Work to be completed:
Copy out every line of the material below word for word, leaving out the pictures.

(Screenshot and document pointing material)
++++++++

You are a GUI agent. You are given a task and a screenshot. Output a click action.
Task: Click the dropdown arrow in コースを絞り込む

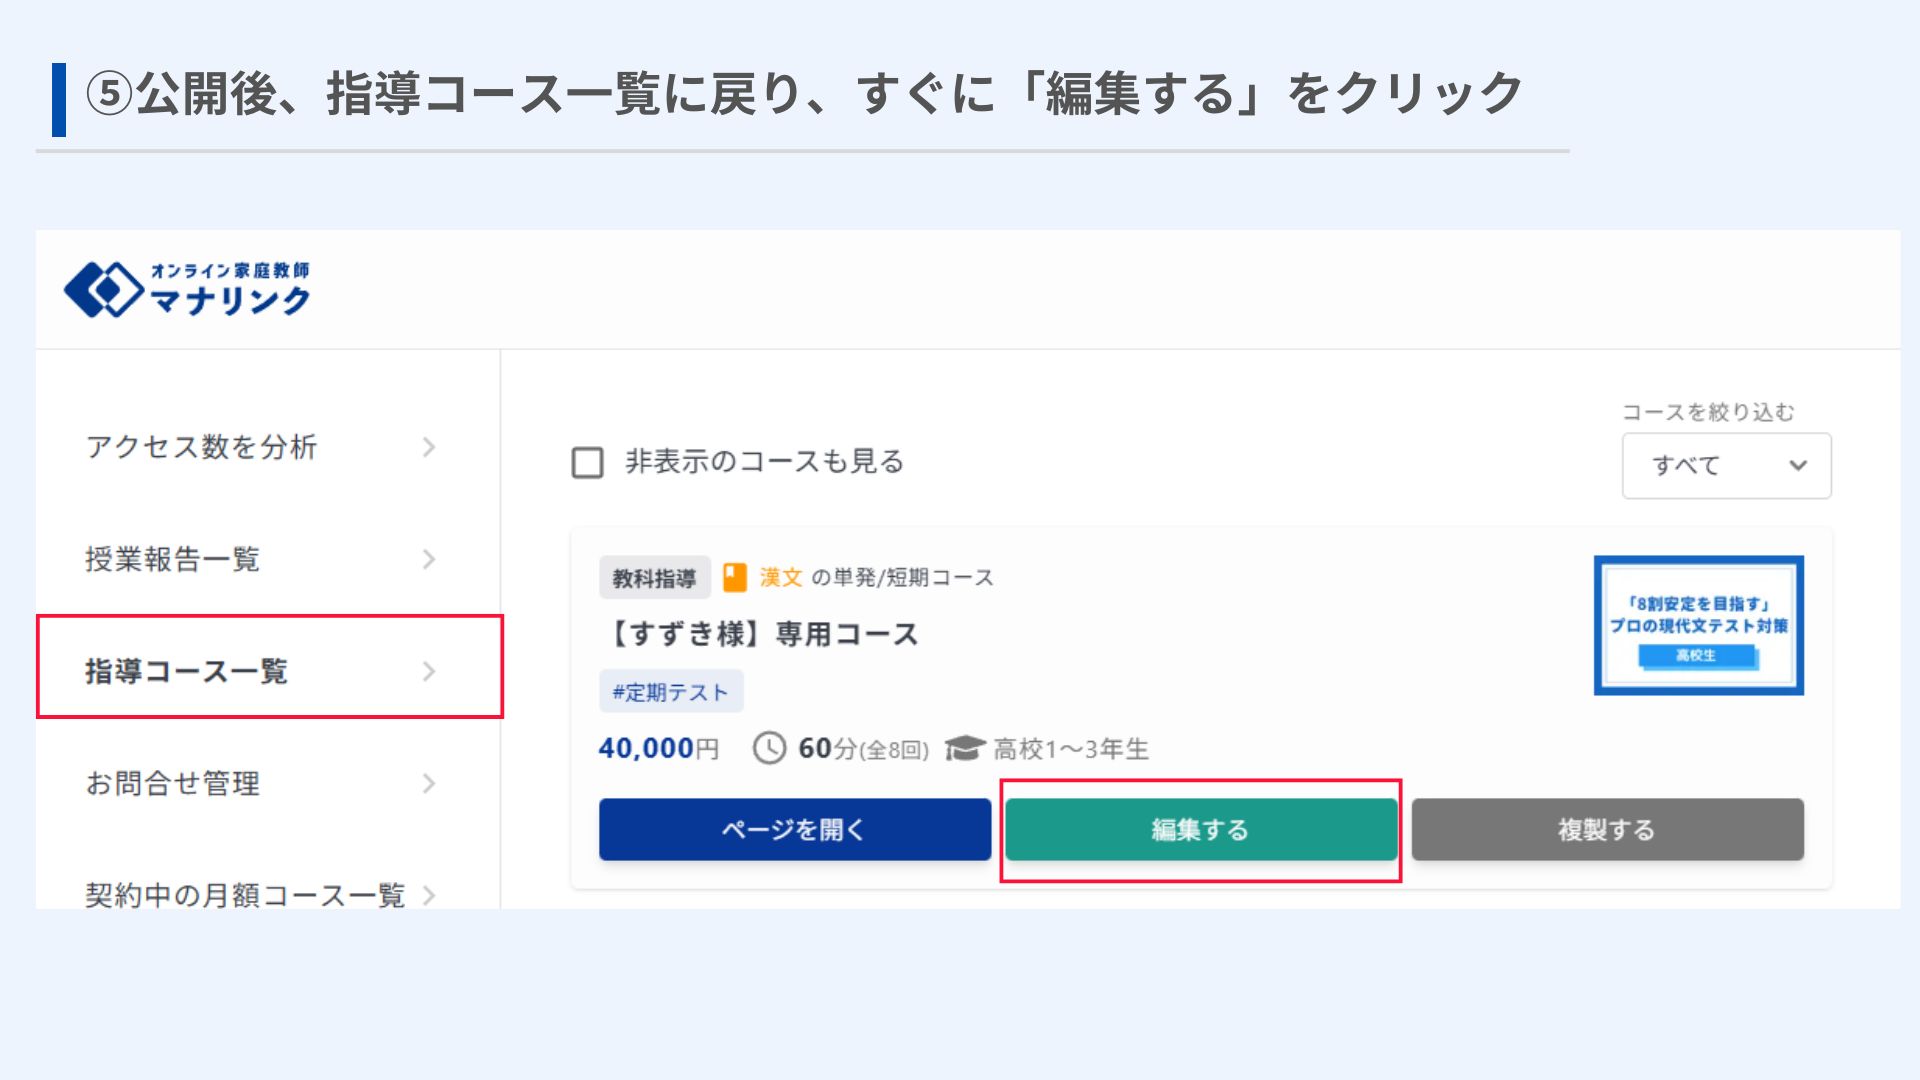[x=1798, y=465]
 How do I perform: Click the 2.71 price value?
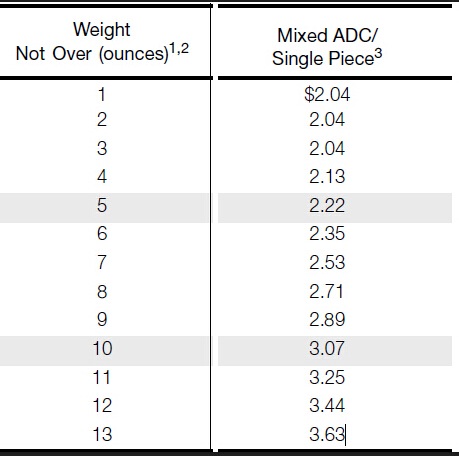coord(326,292)
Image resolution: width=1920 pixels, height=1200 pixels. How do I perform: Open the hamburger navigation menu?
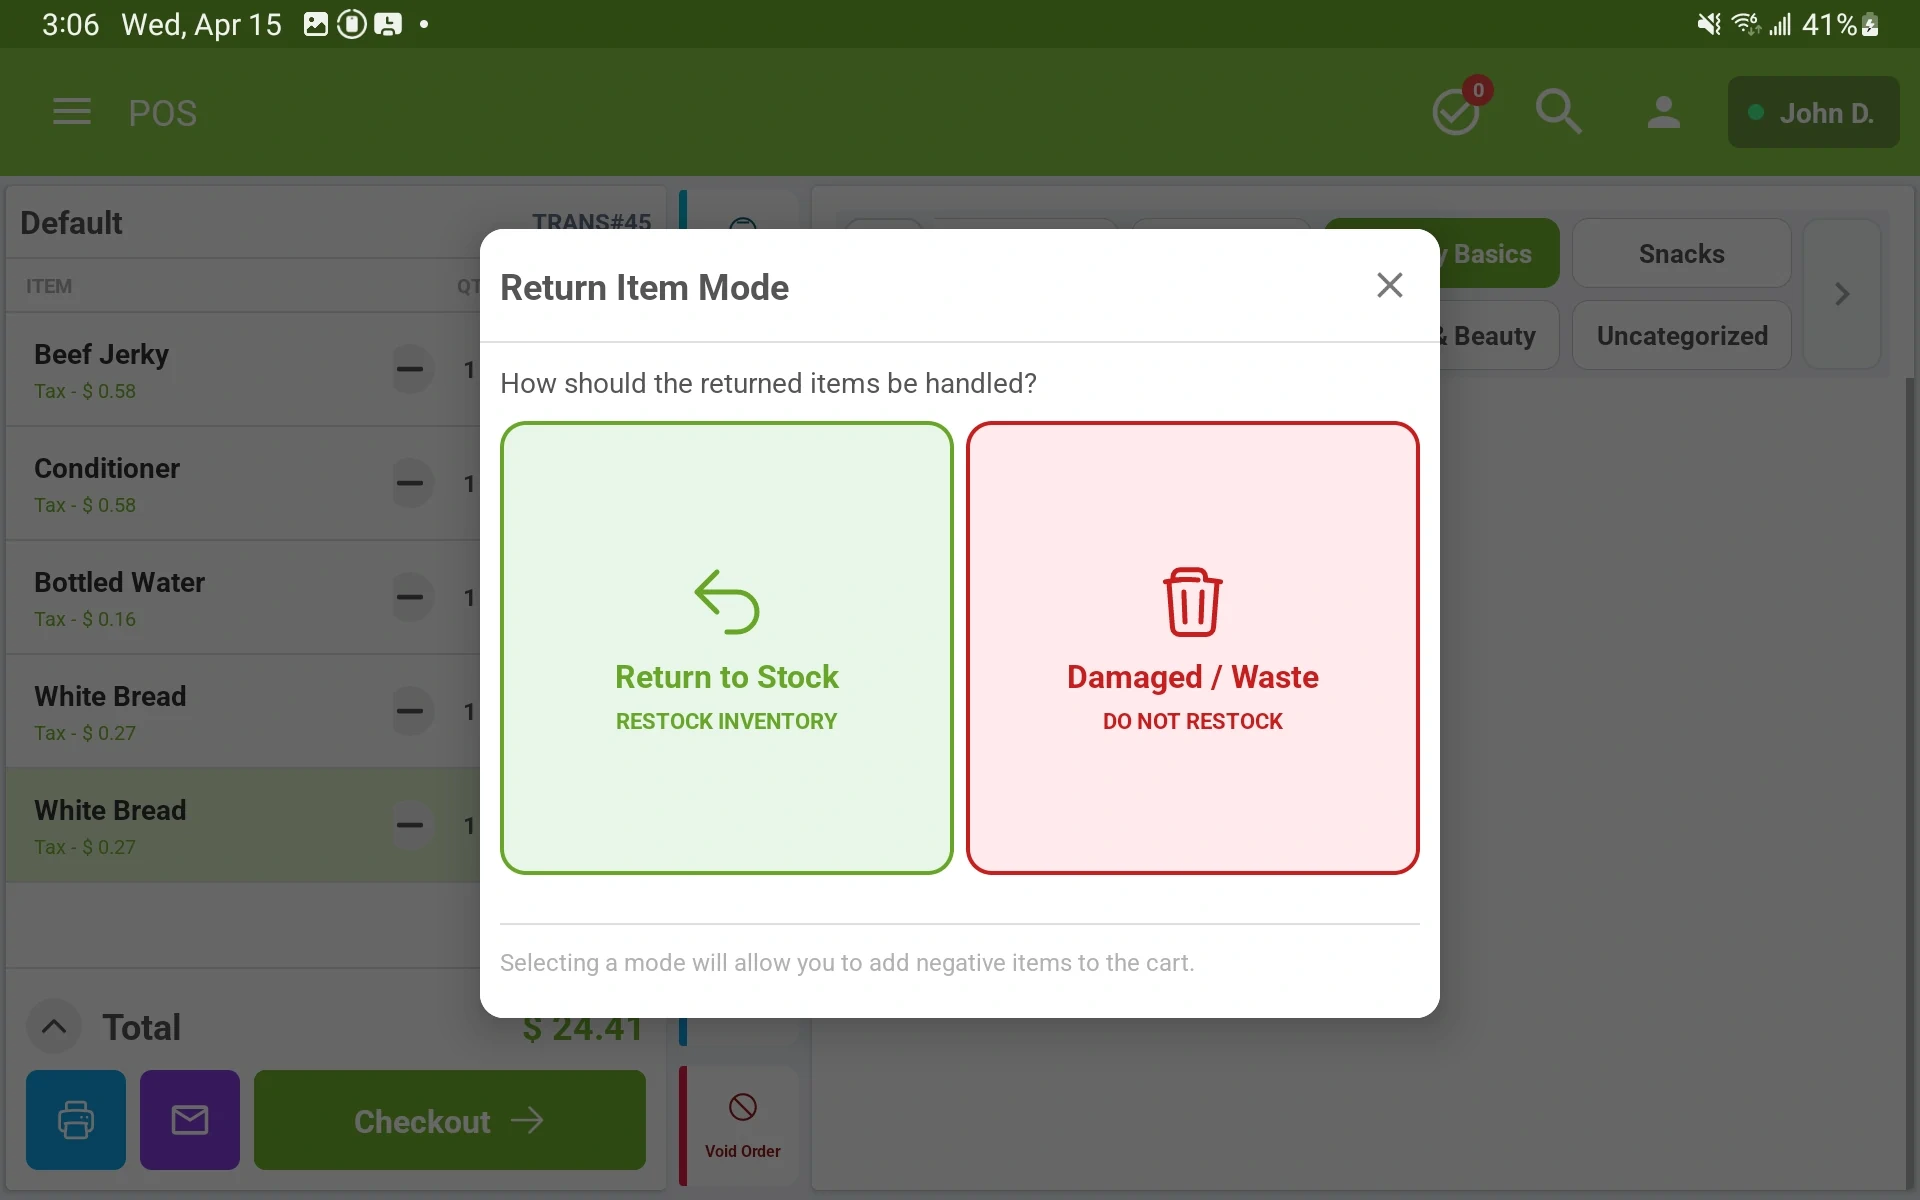click(x=72, y=112)
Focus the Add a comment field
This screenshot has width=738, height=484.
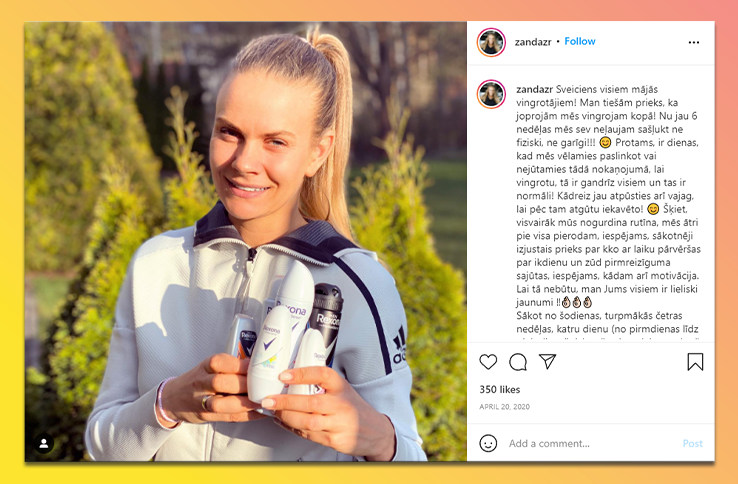pyautogui.click(x=591, y=444)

++++++++

Full response:
You are a GUI agent. You are given a task and a screenshot. Output a click action.
Task: Click the dropdown arrow in コースを絞り込む

[x=1798, y=465]
 How do I perform: Click the 2.71 price value?
coord(326,292)
Image resolution: width=1920 pixels, height=1200 pixels. How do I perform: Open the hamburger navigation menu?
click(x=72, y=112)
Focus the Add a comment field
This screenshot has width=738, height=484.
pyautogui.click(x=591, y=444)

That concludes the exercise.